Jeden Morgen um 6.30 Uhr klingelt sein Wecker. Dann übt Hoang Quang eine Stunde lang den „Tiger“ im Innenhof: Kurz und kraftvoll stößt er beide Hände in die Luft, die Finger wie Krallen gekrümmt. Hoang ist Großmeister im vietnamesischen „Nam Hong Son“-Kung Fu. Einer von zwanzig weltweit, so schätzt er. Kung Fu ist für ihn Lebensphilosophie, Lebensversicherung und Sport – und zwar genau in dieser Reihenfolge.

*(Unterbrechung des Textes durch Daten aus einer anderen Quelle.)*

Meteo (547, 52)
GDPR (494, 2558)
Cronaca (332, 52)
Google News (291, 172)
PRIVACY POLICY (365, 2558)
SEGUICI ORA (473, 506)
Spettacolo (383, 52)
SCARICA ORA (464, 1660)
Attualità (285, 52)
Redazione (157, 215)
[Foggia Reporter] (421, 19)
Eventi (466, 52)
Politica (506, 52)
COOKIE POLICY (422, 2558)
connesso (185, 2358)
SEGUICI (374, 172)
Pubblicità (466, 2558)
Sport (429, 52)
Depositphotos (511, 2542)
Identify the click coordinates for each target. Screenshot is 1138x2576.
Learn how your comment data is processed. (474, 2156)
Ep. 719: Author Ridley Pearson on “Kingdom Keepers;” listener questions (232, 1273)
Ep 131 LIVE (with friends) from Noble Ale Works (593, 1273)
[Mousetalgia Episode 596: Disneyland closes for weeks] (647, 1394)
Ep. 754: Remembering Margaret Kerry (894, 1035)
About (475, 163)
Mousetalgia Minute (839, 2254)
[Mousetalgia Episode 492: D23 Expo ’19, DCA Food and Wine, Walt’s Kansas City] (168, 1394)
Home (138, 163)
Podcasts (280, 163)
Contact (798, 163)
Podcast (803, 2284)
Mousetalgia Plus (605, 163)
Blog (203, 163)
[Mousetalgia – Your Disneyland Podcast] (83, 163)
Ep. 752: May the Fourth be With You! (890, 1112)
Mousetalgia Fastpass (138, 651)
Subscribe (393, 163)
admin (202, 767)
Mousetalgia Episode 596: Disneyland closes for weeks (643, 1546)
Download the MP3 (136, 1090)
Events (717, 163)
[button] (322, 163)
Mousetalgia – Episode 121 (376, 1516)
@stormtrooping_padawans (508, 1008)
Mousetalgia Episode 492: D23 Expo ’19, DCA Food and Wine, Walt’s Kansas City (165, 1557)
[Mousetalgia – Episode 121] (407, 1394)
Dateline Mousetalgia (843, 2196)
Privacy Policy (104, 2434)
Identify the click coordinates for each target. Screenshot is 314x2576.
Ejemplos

Hoang Quang, 57, ist einer von rund 60.000 vietnamesischen Vertragsarbeitern, die vor der Wende in die DDR kamen. Allein zwischen 1949 und 1961 hatten 2,7 Millionen Menschen die DDR verlassen. Menschen, die dem Land fehlten. Deswegen sollten günstige Arbeiter aus „sozialistischen Bruderländern“ die Planwirtschaft stützen. Mehr als die Hälfte dieser Vertragsarbeiter kam aus Vietnam. Ihre Arbeitsverträge waren auf fünf Jahre begrenzt. Als die Arbeitslosigkeit nach 1989 rasant stieg, wurden ihnen Rückflüge in die Herkunftsländer angeboten. Hoang blieb. „Wegen der Möglichkeiten“, sagt er.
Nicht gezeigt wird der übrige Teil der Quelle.